Iran wants the United States to lift sanctions against Lebanon and wants other countries to refrain from politicising last week’s Beirut explosion that killed at least 158 people and left more than 6,000 wounded.
Iran’s comments on Monday come a day after international leaders pledged $300m in humanitarian assistance to Lebanon following the devastating explosion that also left more than 300,000 people homeless in the capital city.
“The blast should not be used as an excuse for political aims … the cause of the blast should be investigated carefully,” Iran’s Foreign Ministry spokesman Abbas Mousavi told a televised news conference on Monday.
“If America is honest about its assistance offer to Lebanon, they should lift sanctions.”
The international aid announced on Sunday would be “directly delivered to the Lebanese population” and offered support for an “impartial, credible and independent inquiry”.

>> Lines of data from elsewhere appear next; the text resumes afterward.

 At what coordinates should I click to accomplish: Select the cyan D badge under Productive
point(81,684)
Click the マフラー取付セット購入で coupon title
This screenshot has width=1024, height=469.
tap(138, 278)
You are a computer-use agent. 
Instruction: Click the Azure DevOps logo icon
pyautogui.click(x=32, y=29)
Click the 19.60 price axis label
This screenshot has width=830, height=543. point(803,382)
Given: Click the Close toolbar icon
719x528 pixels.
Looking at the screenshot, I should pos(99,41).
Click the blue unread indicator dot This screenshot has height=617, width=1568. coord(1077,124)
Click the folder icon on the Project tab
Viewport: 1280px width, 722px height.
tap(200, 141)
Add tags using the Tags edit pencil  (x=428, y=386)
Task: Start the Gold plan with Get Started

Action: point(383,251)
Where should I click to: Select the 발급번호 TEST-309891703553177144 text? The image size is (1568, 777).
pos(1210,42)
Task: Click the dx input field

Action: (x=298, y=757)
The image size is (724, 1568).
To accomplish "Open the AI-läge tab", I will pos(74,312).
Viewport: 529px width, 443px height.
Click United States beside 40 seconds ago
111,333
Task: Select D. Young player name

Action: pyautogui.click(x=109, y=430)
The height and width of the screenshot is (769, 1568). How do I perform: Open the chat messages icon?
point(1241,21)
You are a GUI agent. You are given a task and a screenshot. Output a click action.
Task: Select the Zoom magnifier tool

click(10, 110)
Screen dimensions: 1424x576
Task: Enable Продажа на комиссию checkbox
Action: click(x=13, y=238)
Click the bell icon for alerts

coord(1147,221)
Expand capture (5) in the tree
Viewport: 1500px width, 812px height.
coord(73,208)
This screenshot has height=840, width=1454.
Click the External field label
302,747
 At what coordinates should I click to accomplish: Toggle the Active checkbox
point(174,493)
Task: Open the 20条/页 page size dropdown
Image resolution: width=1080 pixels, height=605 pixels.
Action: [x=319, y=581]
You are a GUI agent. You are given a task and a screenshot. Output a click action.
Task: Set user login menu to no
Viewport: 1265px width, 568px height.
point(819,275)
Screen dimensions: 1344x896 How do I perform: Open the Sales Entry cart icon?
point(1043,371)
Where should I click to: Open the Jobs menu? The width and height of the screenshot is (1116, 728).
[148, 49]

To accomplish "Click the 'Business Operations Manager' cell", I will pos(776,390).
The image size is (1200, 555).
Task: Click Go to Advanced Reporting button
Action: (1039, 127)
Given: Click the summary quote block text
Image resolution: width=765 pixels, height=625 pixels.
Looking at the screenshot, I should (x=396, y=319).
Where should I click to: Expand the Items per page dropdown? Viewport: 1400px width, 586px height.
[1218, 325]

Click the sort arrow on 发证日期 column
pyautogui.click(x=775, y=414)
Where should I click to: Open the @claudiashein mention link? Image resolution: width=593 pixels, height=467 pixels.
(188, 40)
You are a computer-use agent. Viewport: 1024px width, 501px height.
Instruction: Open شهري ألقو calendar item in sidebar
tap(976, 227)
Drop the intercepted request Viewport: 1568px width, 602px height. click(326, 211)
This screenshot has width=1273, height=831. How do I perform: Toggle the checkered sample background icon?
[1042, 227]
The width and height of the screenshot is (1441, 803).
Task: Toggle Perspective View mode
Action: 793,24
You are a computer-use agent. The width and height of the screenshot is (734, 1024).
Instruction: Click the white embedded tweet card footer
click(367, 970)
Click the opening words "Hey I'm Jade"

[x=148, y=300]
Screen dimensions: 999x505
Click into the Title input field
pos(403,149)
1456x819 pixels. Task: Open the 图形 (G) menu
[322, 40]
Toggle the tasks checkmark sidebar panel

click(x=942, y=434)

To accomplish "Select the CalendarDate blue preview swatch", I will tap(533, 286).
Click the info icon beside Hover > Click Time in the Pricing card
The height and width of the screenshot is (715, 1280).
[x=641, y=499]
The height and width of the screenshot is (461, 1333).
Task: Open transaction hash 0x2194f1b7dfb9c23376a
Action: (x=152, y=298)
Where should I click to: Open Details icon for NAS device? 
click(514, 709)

“Lebanese authorities must now implement political and economic reforms demanded by the Lebanese people and which alone will enable the international community to act effectively alongside Lebanon for reconstruction,” said French President Emmanuel Macron, who chaired the virtual donor conference.
Macron visited Beirut’s shattered streets on Thursday, two days after the chemical explosion in the dock area. Asked about the visit, Mousavi said: “Some countries have been trying to politicise this blast for their own interests.”
The explosion, whose mushroom cloud reminded many of an atomic bomb, left a 43-metre-deep (141-foot) crater at Beirut’s port, said a security official, citing French experts working in the disaster area.
It was triggered by 2,750 tonnes of ammonium nitrate, which had been stored at a port warehouse since 2013.
Protesters have taken to the streets of Beirut to vent their fury at their government, which they accuse of negligence following evidence that authorities knew about the ammonium nitrate and did nothing for six years.
Police and the army responded with tear gas and rubber bullets, resulting in hundreds of protesters being wounded. At least one policeman has been killed, security forces said.
“Those who died paid the price of a state that doesn’t care about anything except power and money,” said protester Tamara, 23, whose friend Rawan, 20, was killed in the blast.
“It’s not enough that ministers resign,” said her friend Michel. “Those who put the explosives there must be held accountable. We want an international tribunal to tell us who killed [Rawan].”
Al Jazeera’s Zeina Khodr, reporting from Beirut, said people are “disillusioned” because they are up against a “militarised state”.
“Protesters are not under any illusion that changing or getting rid of the political and security establishment that has been in place for decades is going to be easy,” she said, speaking from the capital Beirut.
The protesters demand the wholesale removal of Lebanon’s ruling class, which they see living in luxury while millions endure job losses, deepening poverty, power blackouts and mountains of rubbish piling up in the streets.
Two ministers, Information Minister Manal Abdel Samad and Environment Minister Damianos Kattar, resigned from their posts over the weekend, leading embattled Prime Minister Hassan Diab to propose early elections in order to break the impasse that is plunging Lebanon ever deeper into political and economic crisis.
Nine other members of parliament have also stepped down, but according to Khodr, those in power are adamant about keeping the government in place.
“There were reports that other ministers wanted to tender their resignation, but after intense negotiations behind closed doors, a minister belonging to the Hezbollah camp emerged and said: ‘We are not resigning, the government is still standing, and we will continue to carry out our duties and responsibilities towards our people’,” she said.